Do you have experience that your manager jealous of your skills?

  • This is just my imagination!!!!

    In some cases, when a developer works in a company for a long time, that person becomes the manager. It does not mean that person has management skills or that person has the best technical skills.

    If the upper management hires someone has excellent technical skills and put it under this manager, is there a chance that the manager would get jealous? If the new hired suggested new technique to do things but the manager kept putting it down and made that person to follow his old method (he said that was the department standard.), do you still want to work for that person?

    If the management is on the manager side, what do think about the company?

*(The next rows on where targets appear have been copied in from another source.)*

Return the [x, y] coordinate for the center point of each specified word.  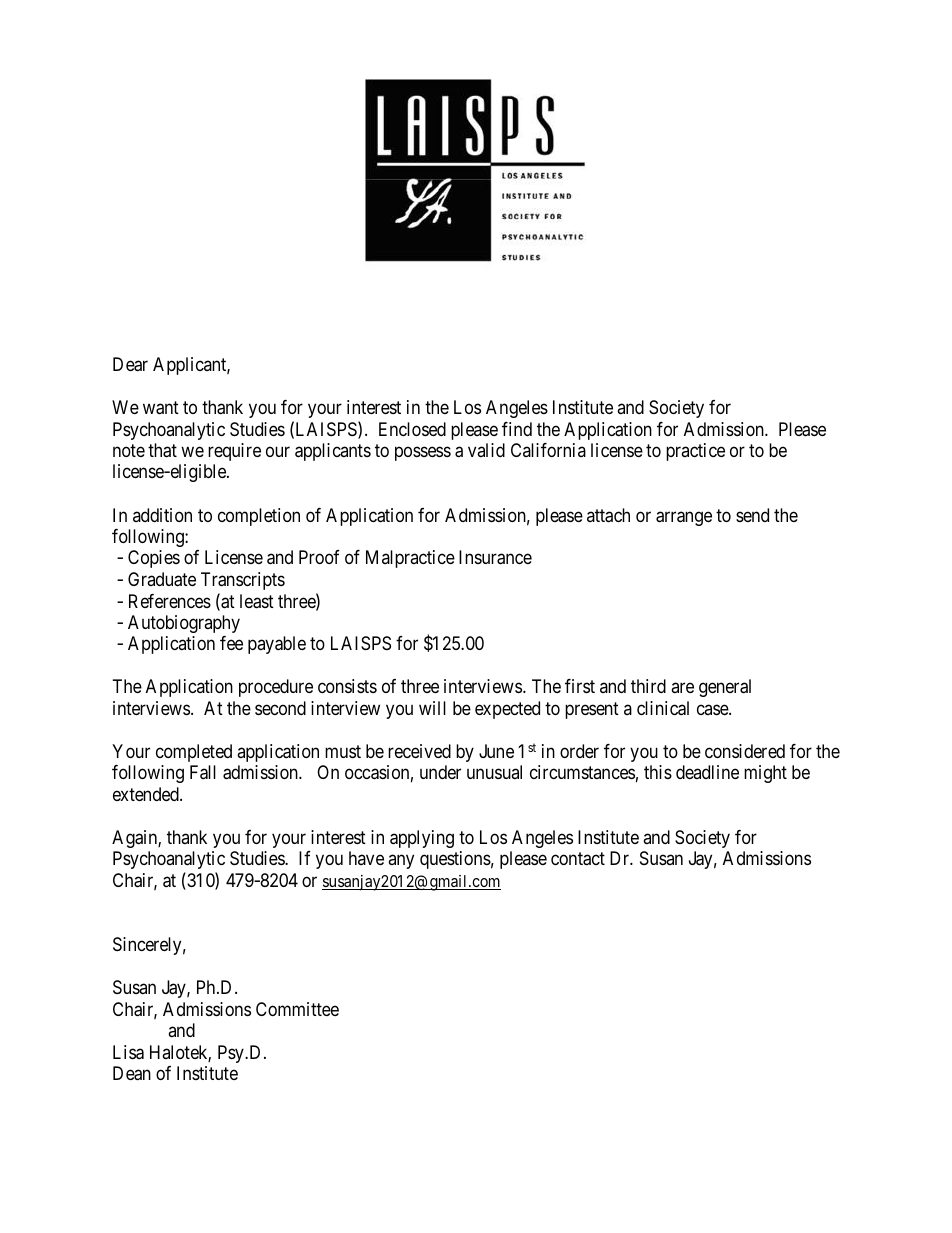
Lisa [128, 1052]
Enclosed [412, 429]
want [161, 408]
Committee [297, 1009]
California [548, 450]
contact [578, 859]
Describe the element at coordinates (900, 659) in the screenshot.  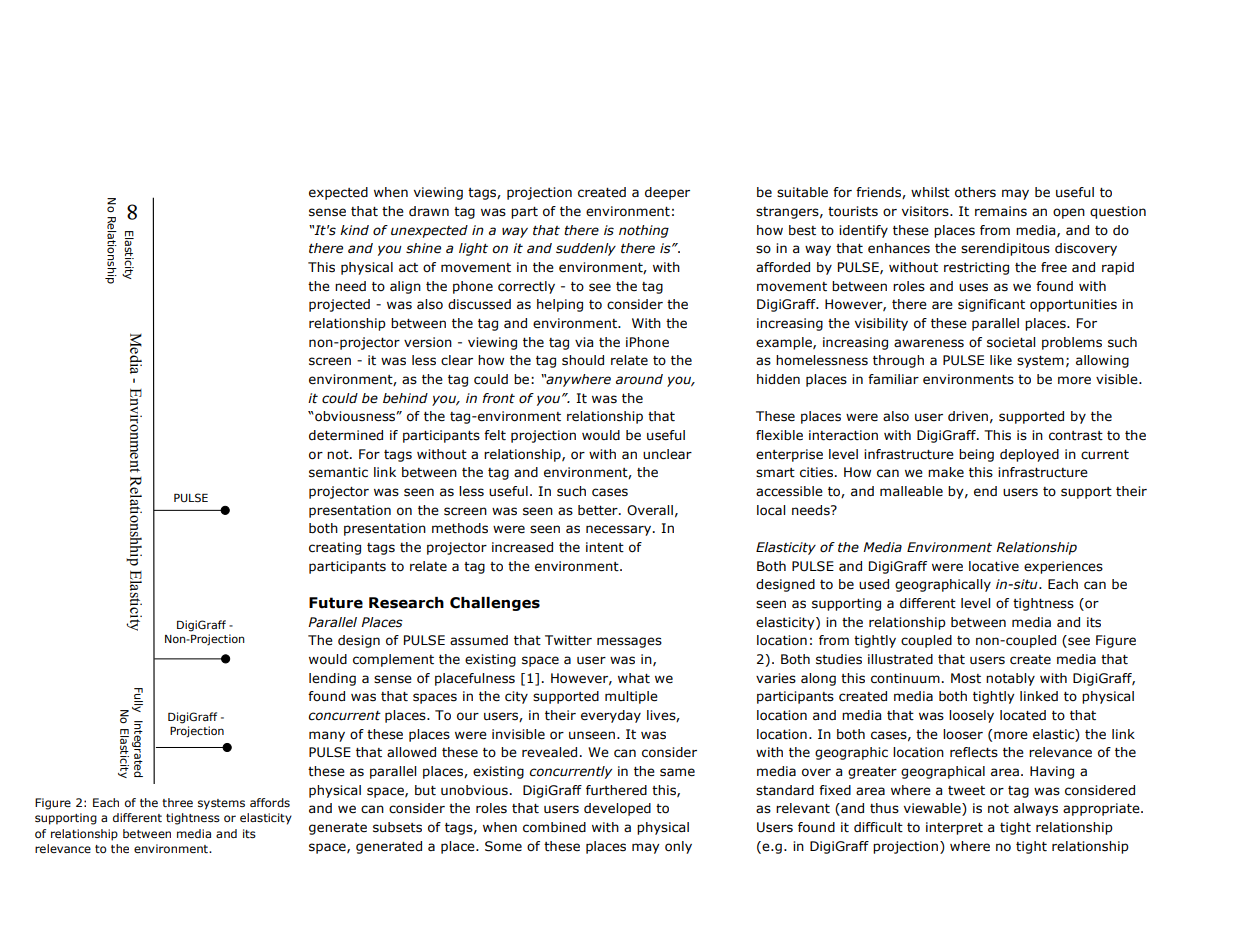
I see `illustrated` at that location.
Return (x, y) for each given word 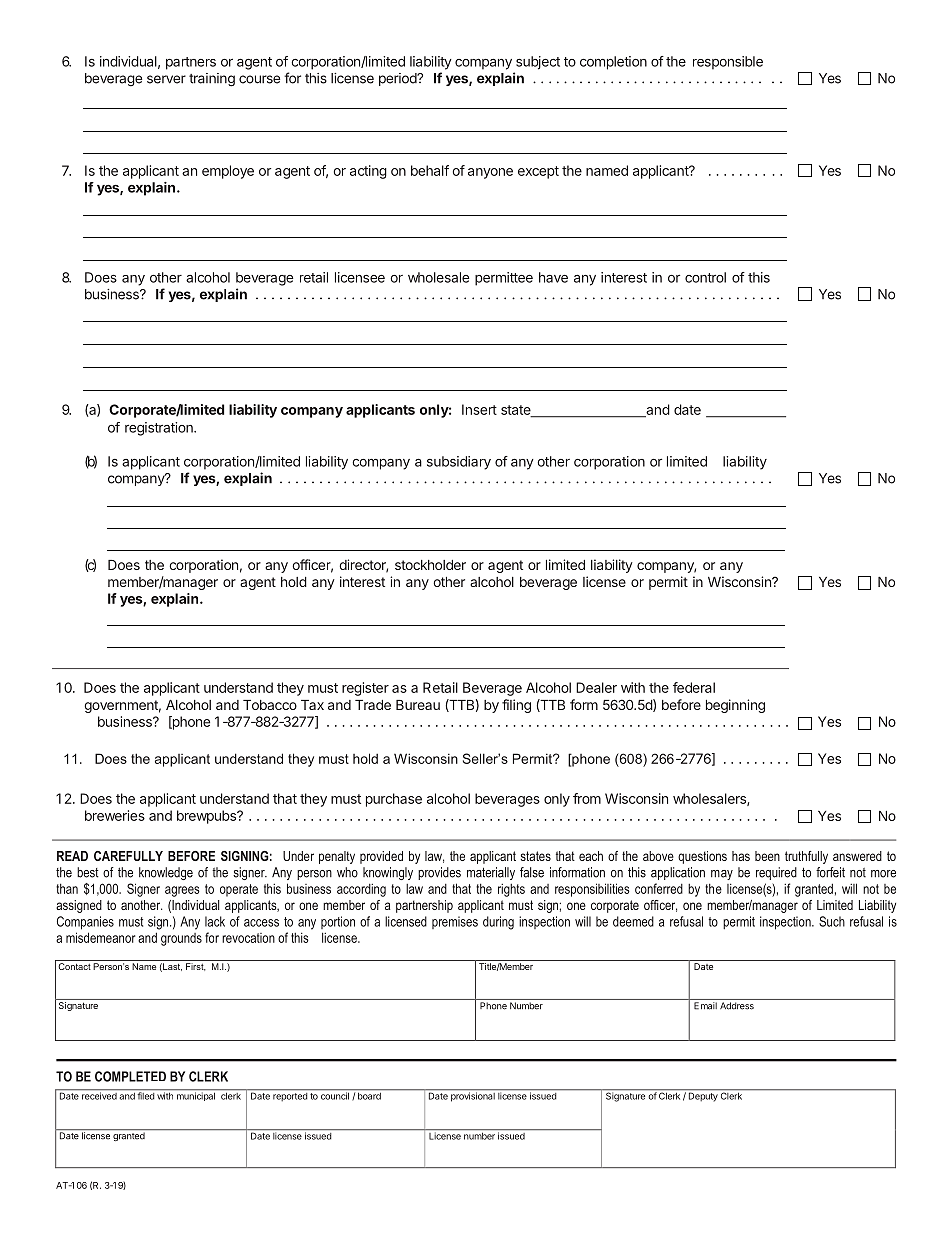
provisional (473, 1096)
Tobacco (270, 705)
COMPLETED (130, 1076)
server (166, 79)
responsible (728, 63)
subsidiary (459, 463)
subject (538, 63)
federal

Why does the company rather keep a so-so manager than an excellent developer.

  • if a company is not  a technology company then chances are they are not really intrested in the excellent developer but more in the manager who knows the company culture. its ok to have bright ideas but the excellent developer needs to learn and understand company politics before behaving in a rush manner.

    and company are not in a rush to replace working solutions, so if the solution proposed by the execllent developer is for something that works, company will look at the top dollar, rupee (..whatever your currency) and make a decision biased towards that.

    as for:

    If the upper management hires someone has excellent technical skills and put it under this manager, is there a chance that the manager would get jealous?

    since the manager is human, there might be a chance but in very few cases i think. as i mentioned above, the big problem is usually with the excellent developer who hasn't yet understood the company politics and culture


    Everything you can imagine is real.

  • First of all, lots of companies promote the best performer to manage under the idea that if they are good at one job, they'll be good at another. Also that they understand the work, so they can lead.

    Neither is necessarily true. Often developers want a promotion and more money, but not a different job.

    We also don't really train managers. I stumbled through it a few times on my own. Andy did as well, but he really put time into learning to be a manager. Not many people do that.

    Managers often want to be the best or think they are. They get jealous and as a worker bee, you need to go along to get along.

    Directors have to support the manager. If they don't, it undermines authority. I've even been a manager and the director forces us managers to work things out rather than make the decision. That's because he can't play favorites and we need to learn to work through differences. You can't go above a manager unless they are doing something unsafe, unhealthy, or discriminating. Making bad decisions is a right managers have.

    Managers know things you don't. Sometimes this impacts their decisions and it seems like they're making a wrong decision. But wrong is usually very, very subjective. Technology or efficient code, or something like that are not always the most important. At least to the company.

    As I tell my kids sometimes. Being right isn't the most important thing.